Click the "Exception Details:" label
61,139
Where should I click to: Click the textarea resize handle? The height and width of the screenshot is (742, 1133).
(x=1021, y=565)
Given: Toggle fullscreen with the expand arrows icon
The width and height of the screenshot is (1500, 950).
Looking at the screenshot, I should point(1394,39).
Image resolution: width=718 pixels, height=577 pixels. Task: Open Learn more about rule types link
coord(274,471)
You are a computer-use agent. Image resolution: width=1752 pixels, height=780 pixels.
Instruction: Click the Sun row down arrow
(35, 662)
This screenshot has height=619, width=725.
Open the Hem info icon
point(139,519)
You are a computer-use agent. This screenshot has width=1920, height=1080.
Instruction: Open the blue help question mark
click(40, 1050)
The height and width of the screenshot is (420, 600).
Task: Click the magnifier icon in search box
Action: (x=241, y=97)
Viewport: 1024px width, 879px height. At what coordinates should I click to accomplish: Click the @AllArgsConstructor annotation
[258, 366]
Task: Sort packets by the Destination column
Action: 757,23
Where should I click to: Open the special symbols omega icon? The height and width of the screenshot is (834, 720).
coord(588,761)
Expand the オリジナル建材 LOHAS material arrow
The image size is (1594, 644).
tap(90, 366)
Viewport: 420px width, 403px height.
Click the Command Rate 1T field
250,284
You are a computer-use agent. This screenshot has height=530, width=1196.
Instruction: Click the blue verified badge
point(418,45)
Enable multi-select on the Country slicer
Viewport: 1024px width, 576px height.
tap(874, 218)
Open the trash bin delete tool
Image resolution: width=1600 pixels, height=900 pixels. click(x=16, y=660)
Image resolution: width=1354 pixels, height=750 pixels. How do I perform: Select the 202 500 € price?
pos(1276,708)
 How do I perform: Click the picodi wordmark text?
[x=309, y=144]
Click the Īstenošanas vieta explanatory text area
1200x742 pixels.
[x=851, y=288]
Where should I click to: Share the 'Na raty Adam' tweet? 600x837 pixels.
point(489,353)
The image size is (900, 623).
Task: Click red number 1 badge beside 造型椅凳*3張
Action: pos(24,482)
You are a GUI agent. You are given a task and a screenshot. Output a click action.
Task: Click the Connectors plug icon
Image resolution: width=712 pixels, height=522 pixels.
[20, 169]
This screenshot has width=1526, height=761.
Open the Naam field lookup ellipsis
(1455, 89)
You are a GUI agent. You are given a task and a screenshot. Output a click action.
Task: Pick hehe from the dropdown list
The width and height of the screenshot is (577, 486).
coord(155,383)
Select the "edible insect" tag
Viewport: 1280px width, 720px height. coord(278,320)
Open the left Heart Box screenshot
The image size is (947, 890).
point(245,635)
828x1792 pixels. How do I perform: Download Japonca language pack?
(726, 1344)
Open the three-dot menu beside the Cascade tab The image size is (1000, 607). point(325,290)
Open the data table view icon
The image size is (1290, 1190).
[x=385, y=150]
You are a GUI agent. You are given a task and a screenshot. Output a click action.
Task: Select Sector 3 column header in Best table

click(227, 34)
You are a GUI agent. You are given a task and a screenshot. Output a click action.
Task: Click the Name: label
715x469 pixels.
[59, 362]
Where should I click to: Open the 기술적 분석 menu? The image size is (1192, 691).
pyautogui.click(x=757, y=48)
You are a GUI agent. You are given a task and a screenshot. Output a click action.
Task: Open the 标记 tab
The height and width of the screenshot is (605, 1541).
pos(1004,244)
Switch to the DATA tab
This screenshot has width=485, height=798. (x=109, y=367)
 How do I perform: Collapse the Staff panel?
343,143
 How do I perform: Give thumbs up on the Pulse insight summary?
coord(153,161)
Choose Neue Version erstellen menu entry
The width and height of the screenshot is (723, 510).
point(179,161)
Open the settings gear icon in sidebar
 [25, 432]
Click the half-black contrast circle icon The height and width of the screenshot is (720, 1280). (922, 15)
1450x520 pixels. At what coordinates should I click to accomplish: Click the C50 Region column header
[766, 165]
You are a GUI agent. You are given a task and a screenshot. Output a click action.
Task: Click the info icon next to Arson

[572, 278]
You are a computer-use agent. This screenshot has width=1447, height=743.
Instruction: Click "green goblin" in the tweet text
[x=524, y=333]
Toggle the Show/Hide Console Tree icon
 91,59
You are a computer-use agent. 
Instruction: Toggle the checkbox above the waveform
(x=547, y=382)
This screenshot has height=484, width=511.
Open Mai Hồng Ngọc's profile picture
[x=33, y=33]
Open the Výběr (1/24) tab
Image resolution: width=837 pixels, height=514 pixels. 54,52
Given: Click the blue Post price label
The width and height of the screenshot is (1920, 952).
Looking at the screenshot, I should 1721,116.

☆ ☆ ☆ ☆

■ The problem ■
All lines from the one containing "Instruction: Toggle the" through the final line of the records above are to be set down exactly, and no other line is to appear.

■ Response box ■
Instruction: Toggle the checkbox above the waveform
(x=547, y=382)
This screenshot has height=484, width=511.
Open Mai Hồng Ngọc's profile picture
[x=33, y=33]
Open the Výběr (1/24) tab
Image resolution: width=837 pixels, height=514 pixels. 54,52
Given: Click the blue Post price label
The width and height of the screenshot is (1920, 952).
Looking at the screenshot, I should 1721,116.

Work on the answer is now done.